## Material for this exercise:
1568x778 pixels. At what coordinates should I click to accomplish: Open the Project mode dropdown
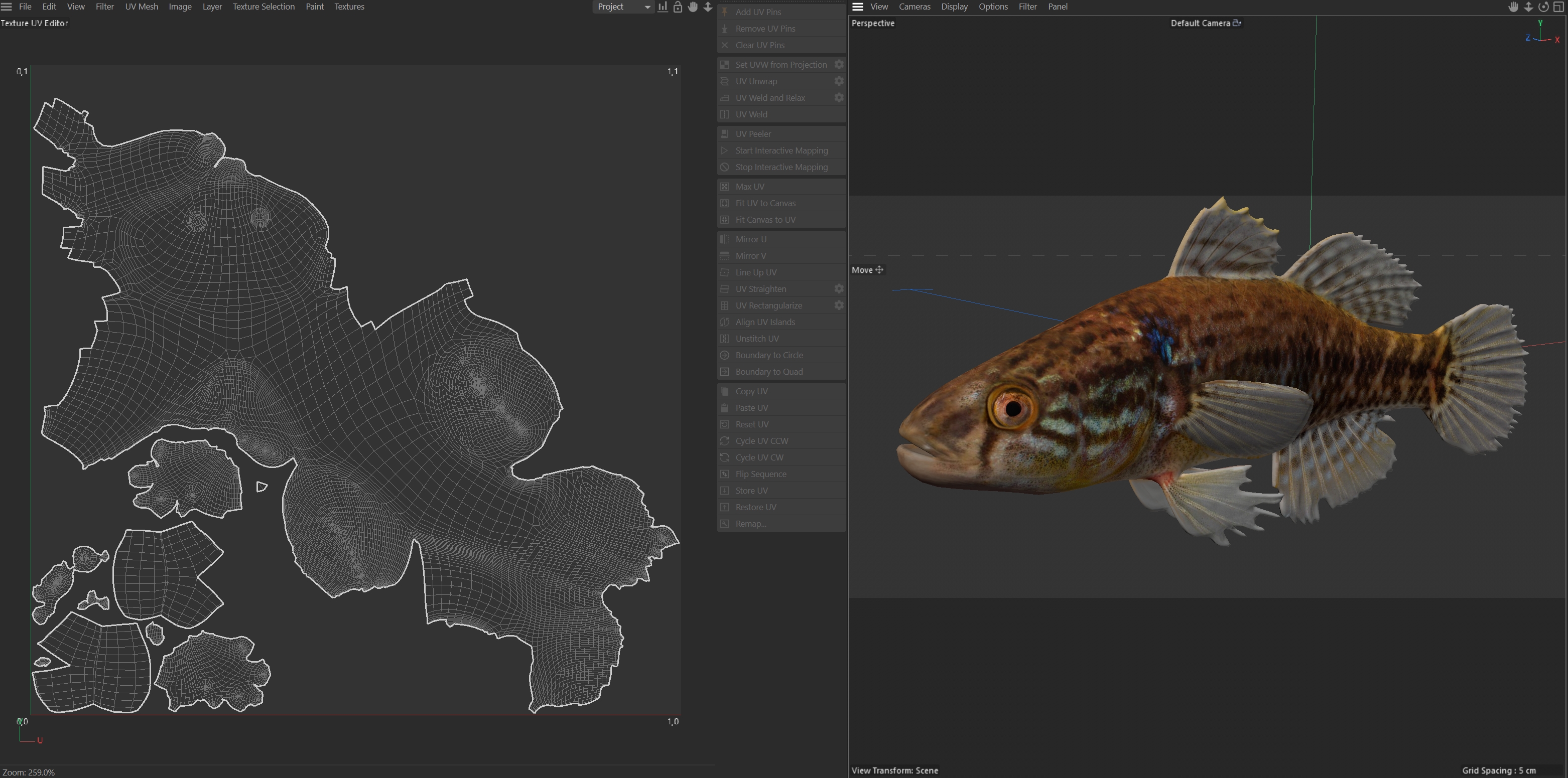(623, 7)
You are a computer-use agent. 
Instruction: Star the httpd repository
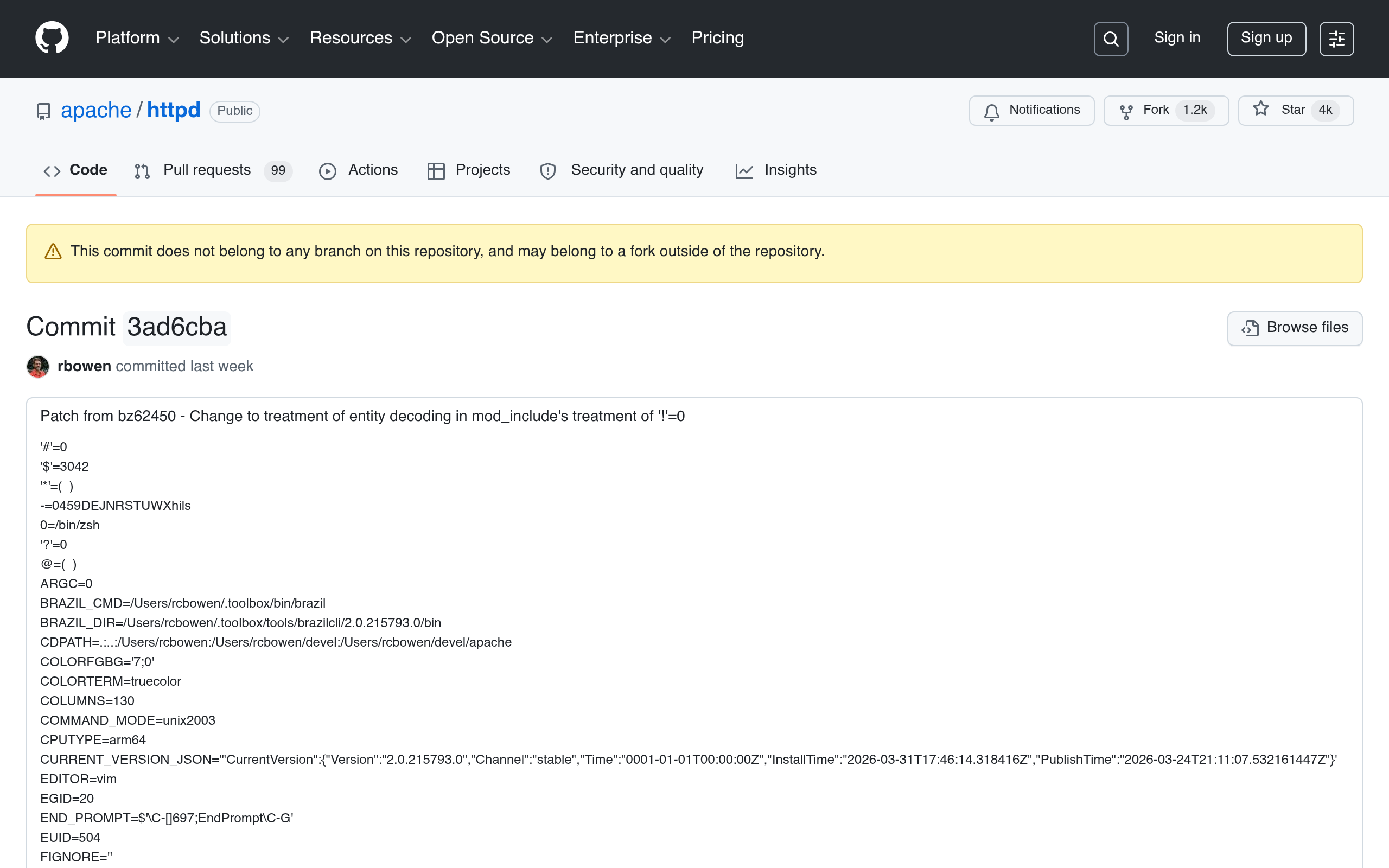(1296, 110)
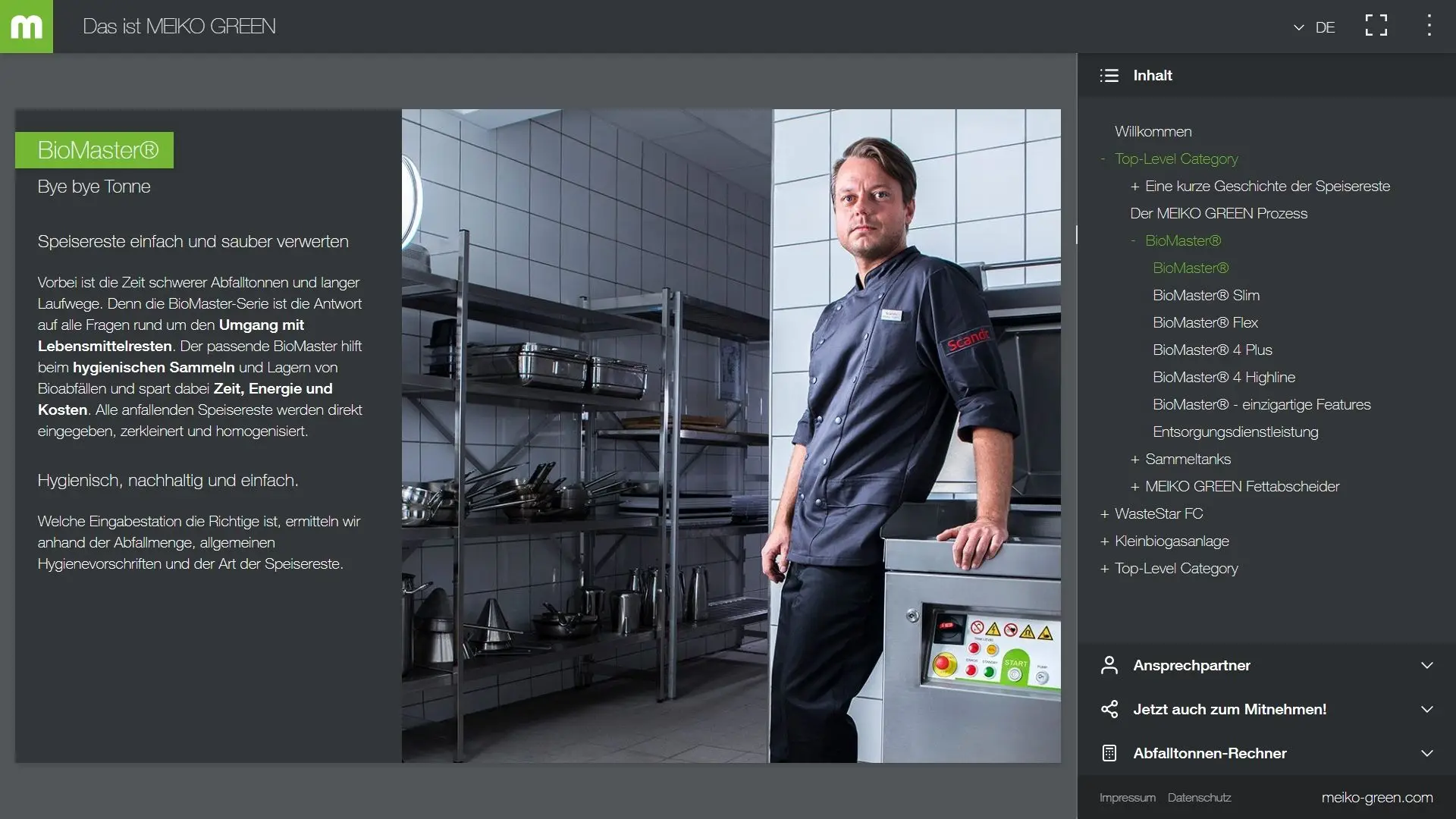
Task: Enter fullscreen mode via the bracket icon
Action: coord(1376,26)
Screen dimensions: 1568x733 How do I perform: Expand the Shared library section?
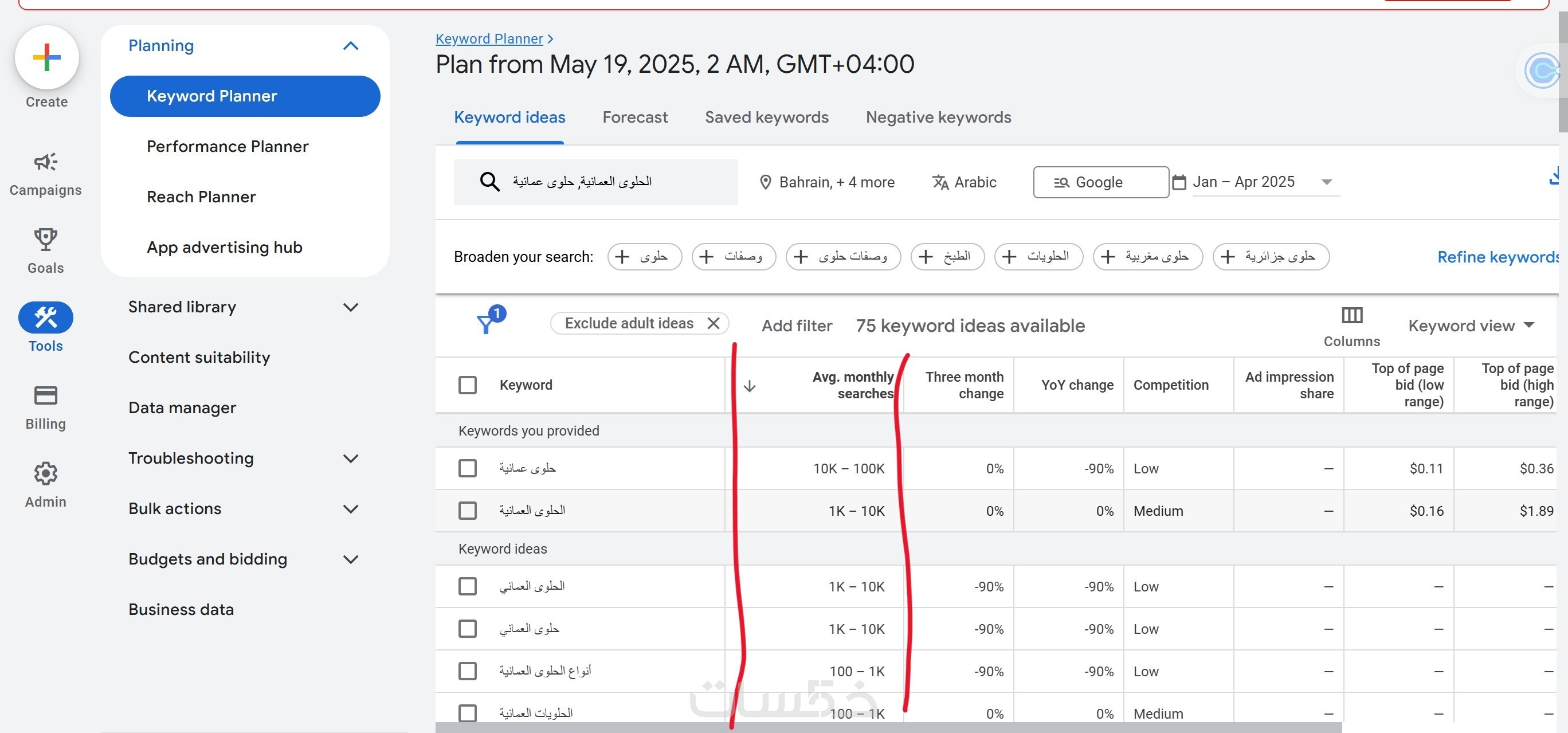coord(351,307)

## Task item:
Give back an exact reproduction of the entries, with all pictures excluded.

## Solution to this problem:
1568x778 pixels. At what coordinates should I click to accomplish: Open the Project mode dropdown
(623, 7)
You are a computer-use agent. 
Instruction: Star the httpd repository
(1296, 110)
Task: Enter fullscreen mode via the bracket icon
Action: coord(1376,26)
Screen dimensions: 1568x733 How do I perform: Expand the Shared library section?
coord(351,307)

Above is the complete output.